In that instant I was sure: the irony was there, the crooked smile, the head held to one side, the narrowed eyes. (Yes, blue. How could I have forgotten that dark sea-blue?) And then—he frowned, he leaned forward to pour me another glass of water—it was gone. But not quite.

“Orin Pierce,” I said, and drank.

“Do we know each other?”

I stared at him helplessly. His bald head gleamed. His beard and moustache matched his hair exactly: three versions of the same thick brown hedge. Behind his glasses, there were crow's feet around his eyes, pouches under them. Sadness filled my throat. “You don't recognize me?”

He gave a small laugh. “I wish I could say I did. I don't know anyone named Louise Laurent.”

“Christine Ward,” I said. “Pierce it's me—Chris.” There was a flicker in his eyes—something. I leaned over and gripped his hand across the desk. “Pierce. Why are you doing this? It's me.”

He smiled—a smile I would remember afterward not as Pierce's crooked, dubious one but as a smile full of pity. “My dear woman,” he said. “I don't know you.

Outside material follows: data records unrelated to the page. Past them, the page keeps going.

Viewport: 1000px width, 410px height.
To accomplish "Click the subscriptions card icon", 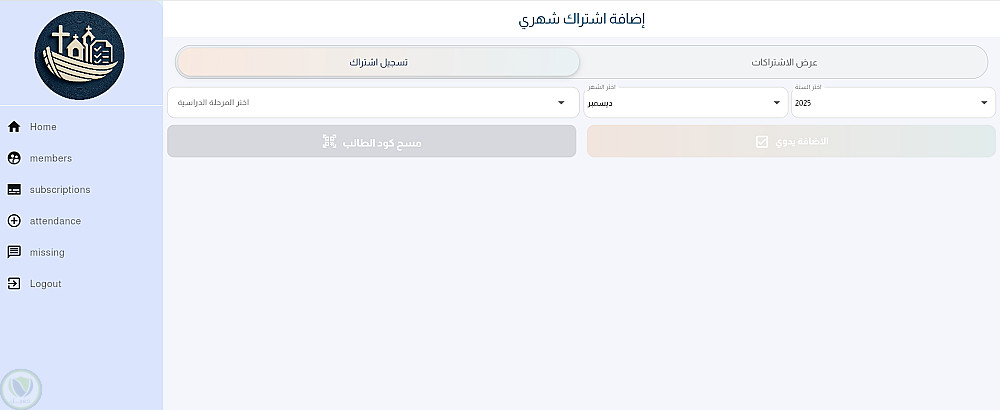I will (x=14, y=190).
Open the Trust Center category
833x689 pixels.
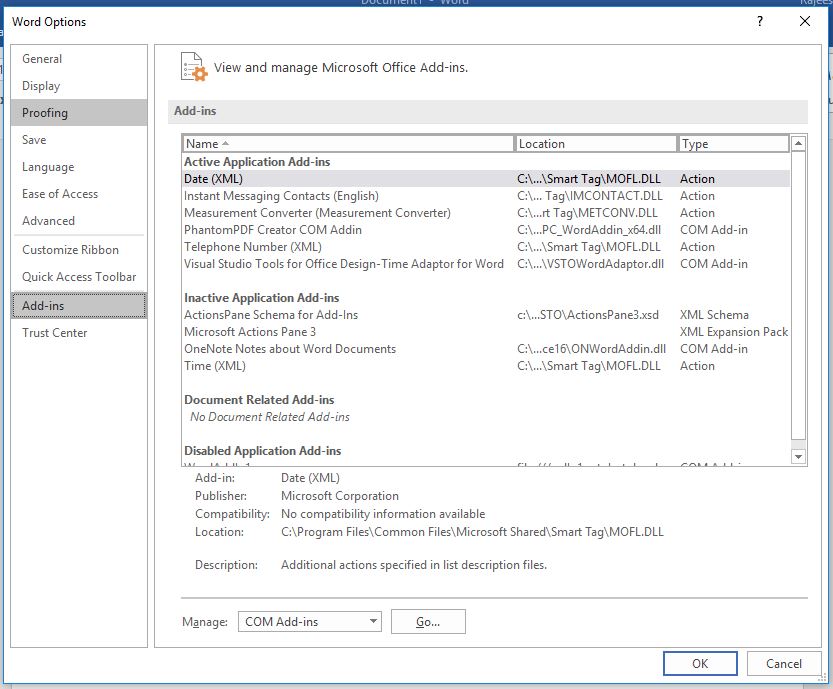click(55, 333)

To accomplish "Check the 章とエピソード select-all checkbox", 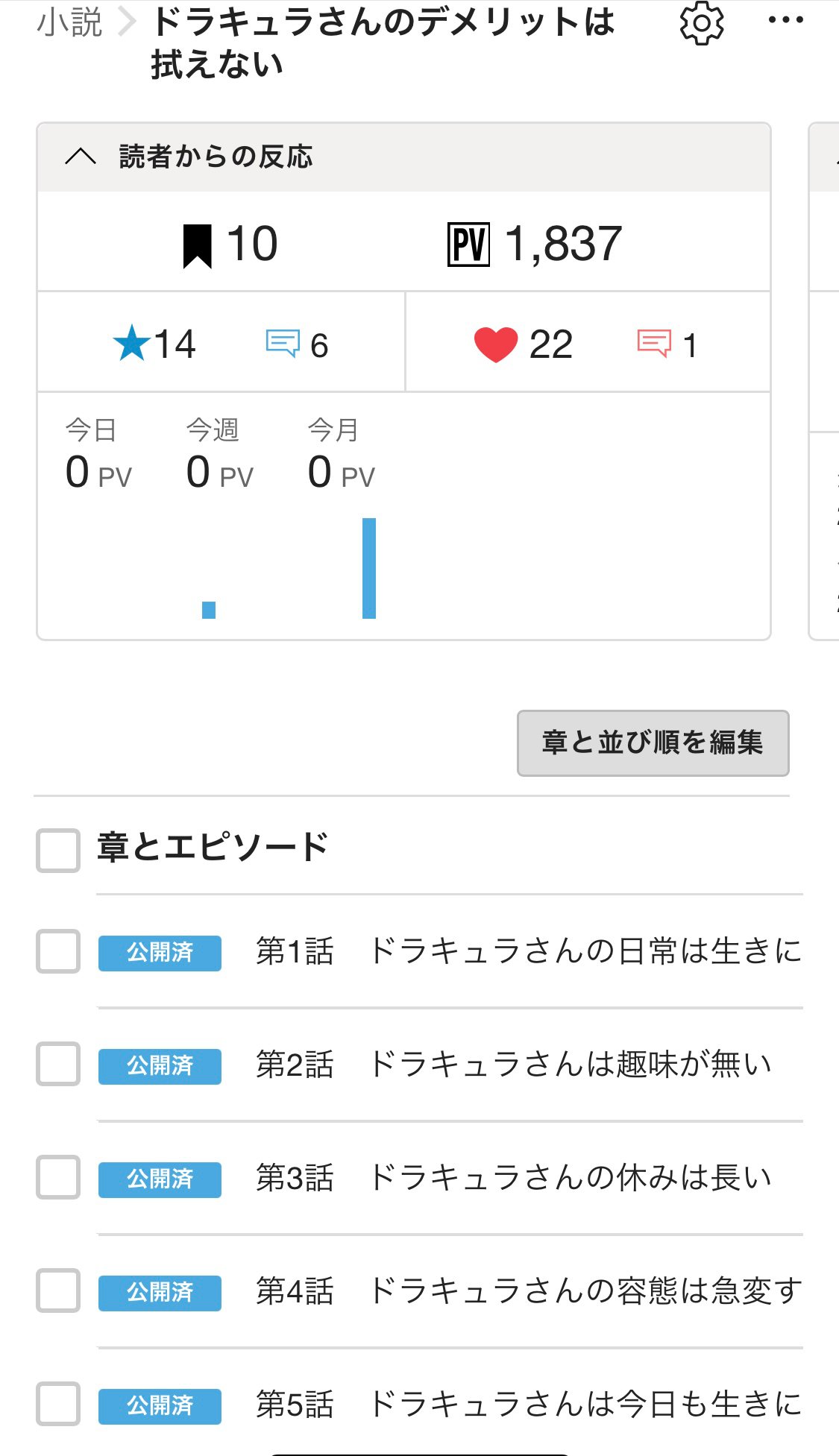I will click(58, 850).
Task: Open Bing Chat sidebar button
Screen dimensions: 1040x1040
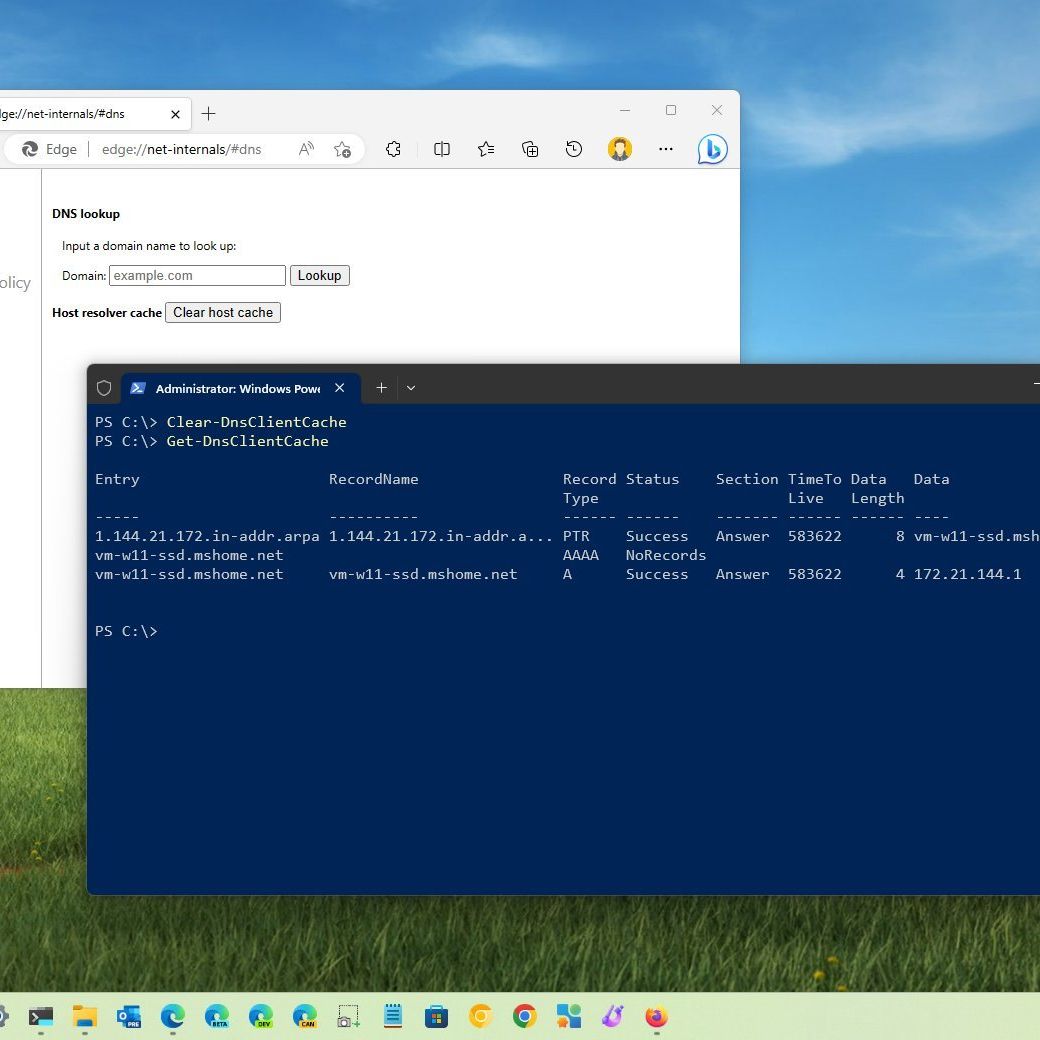Action: [712, 149]
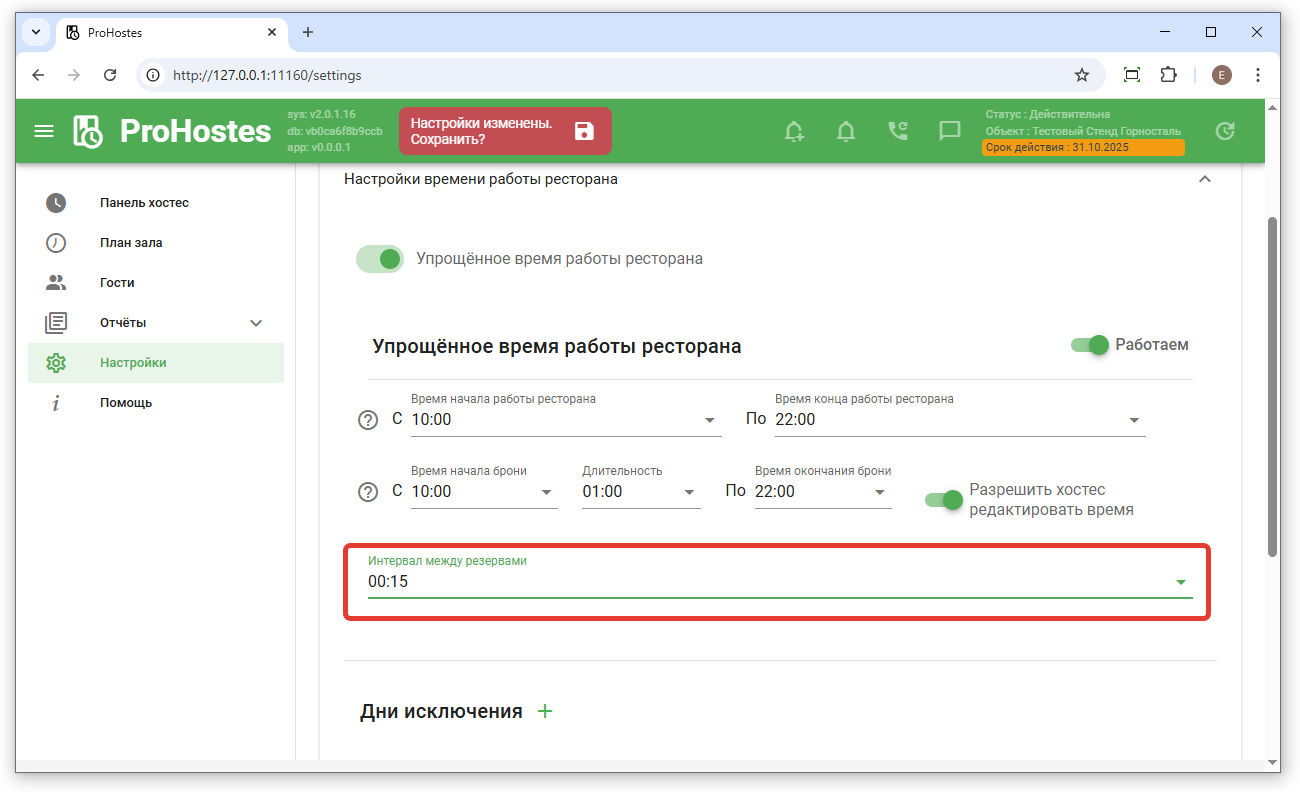Click the bell with plus notification icon
Viewport: 1300px width, 798px height.
pos(794,131)
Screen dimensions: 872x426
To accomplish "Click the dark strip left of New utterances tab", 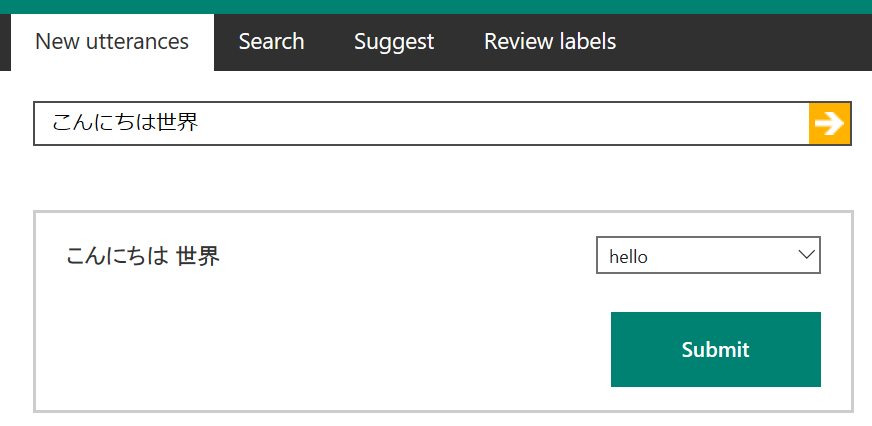I will pyautogui.click(x=5, y=42).
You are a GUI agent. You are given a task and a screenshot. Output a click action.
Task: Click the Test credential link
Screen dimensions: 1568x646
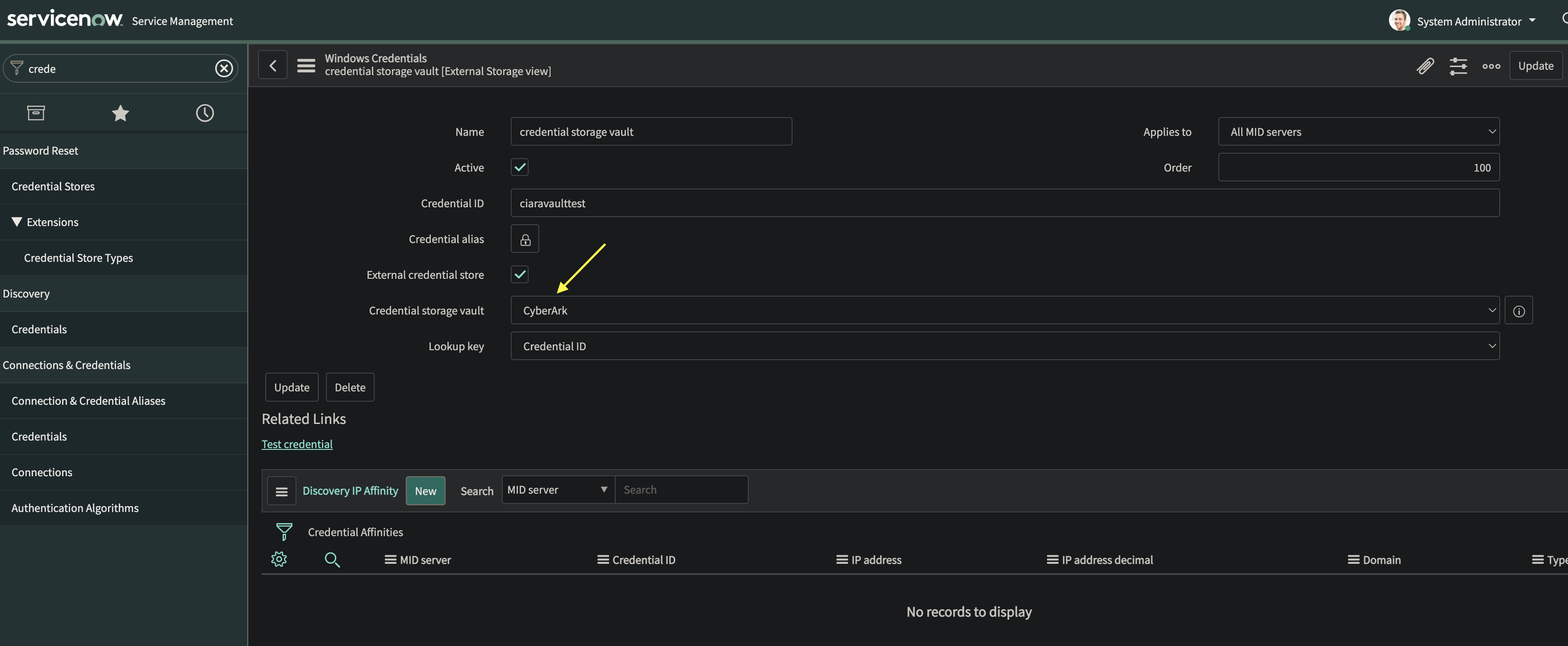[297, 445]
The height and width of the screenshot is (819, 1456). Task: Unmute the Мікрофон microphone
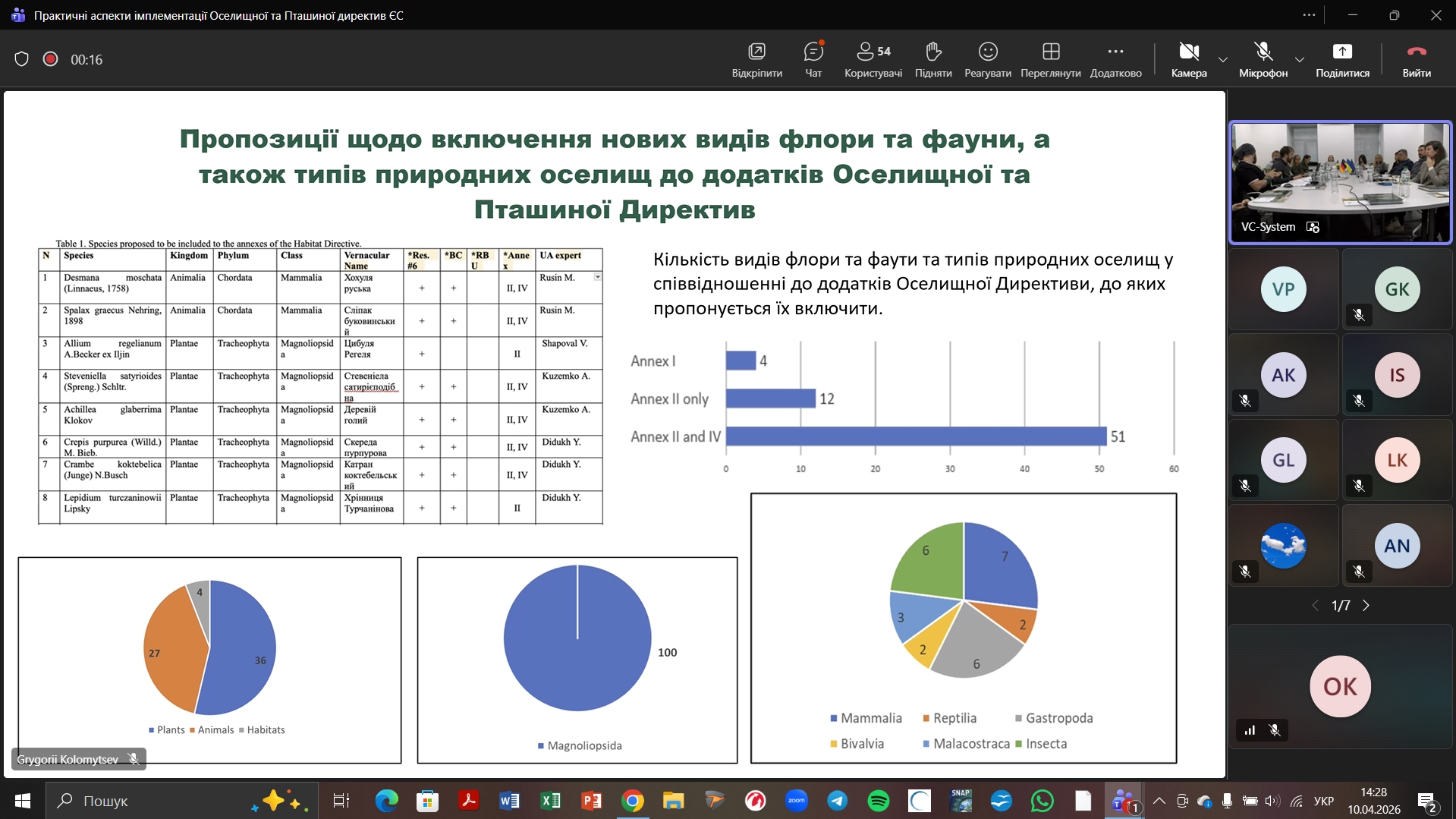(1263, 52)
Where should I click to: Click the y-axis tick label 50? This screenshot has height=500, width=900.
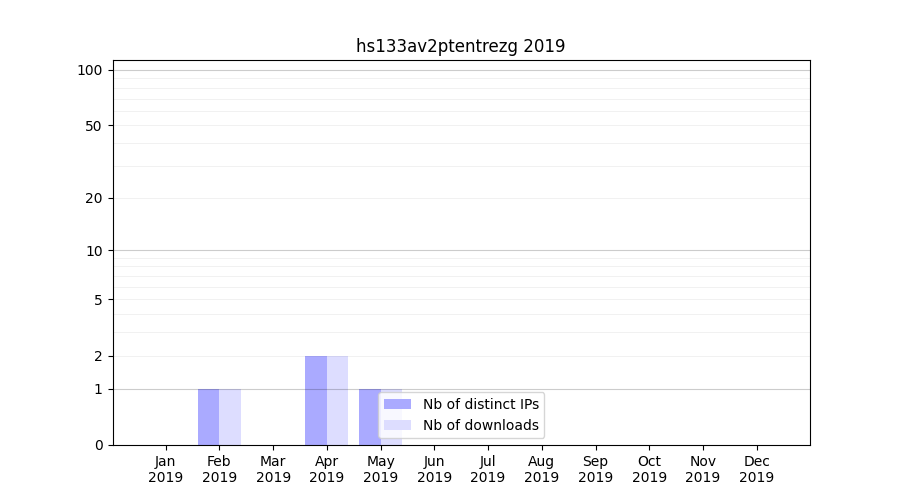(94, 126)
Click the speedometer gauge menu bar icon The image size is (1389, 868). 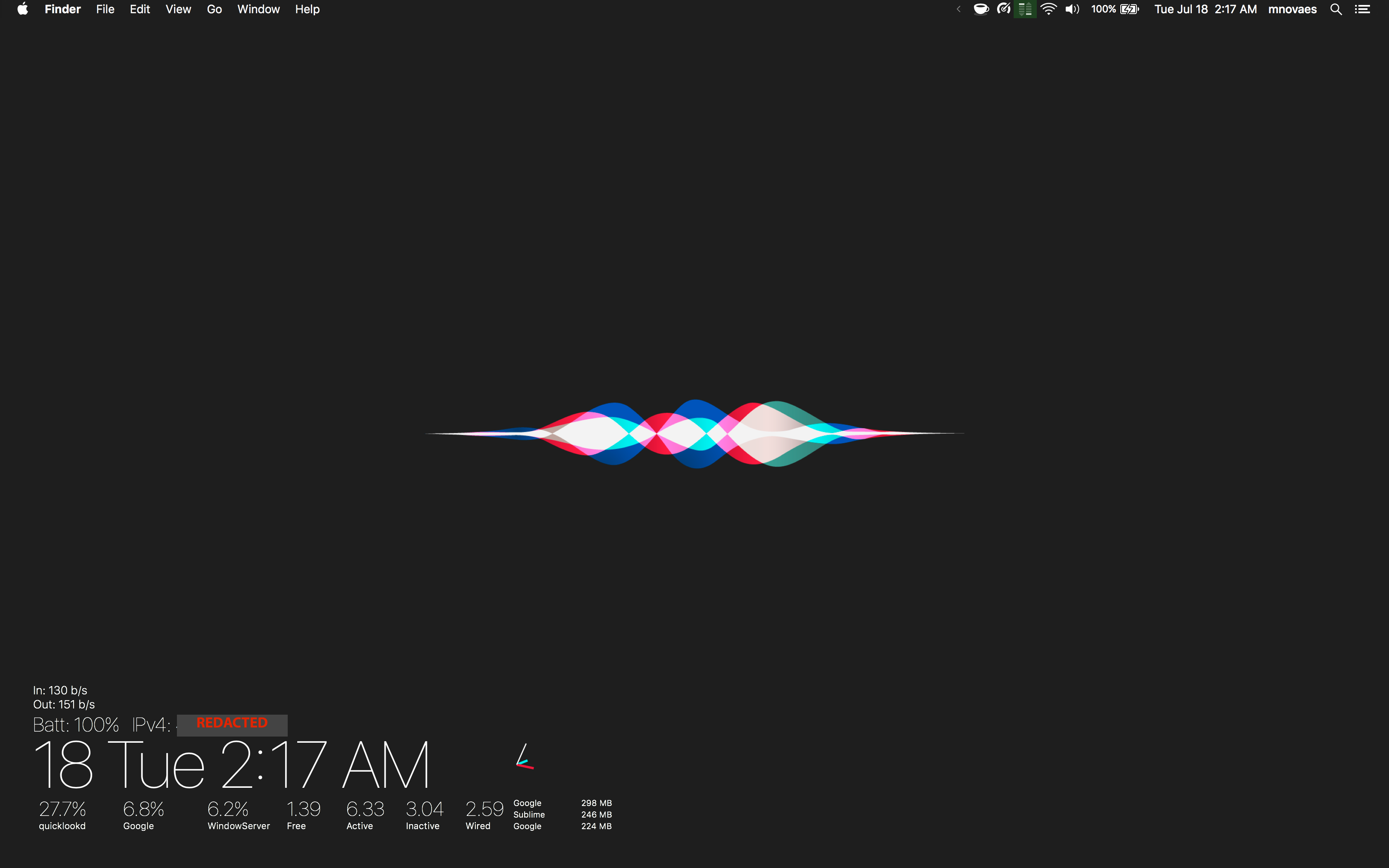[1003, 9]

I've never seen you before. I don't understand this. There's a mistake here somewhere.”

The sadness overcame me. I began to cry.

He was very nice. He lent me his silk handkerchief and then, more practically, found a box of Kleenex in a drawer of his desk. He got a bottle of Scotch from a cupboard and poured me a shot. He drew the curtains—“This view isn't helping”—and patted my shoulder, saying, in a White Rabbit voice, “Oh dear, I wish I knew what this was all about.”

I gave up. It was a grotesque coincidence, a cosmic joke. But it wasn't being played by Pierce, or by this man. I didn't know whom to blame it on except myself.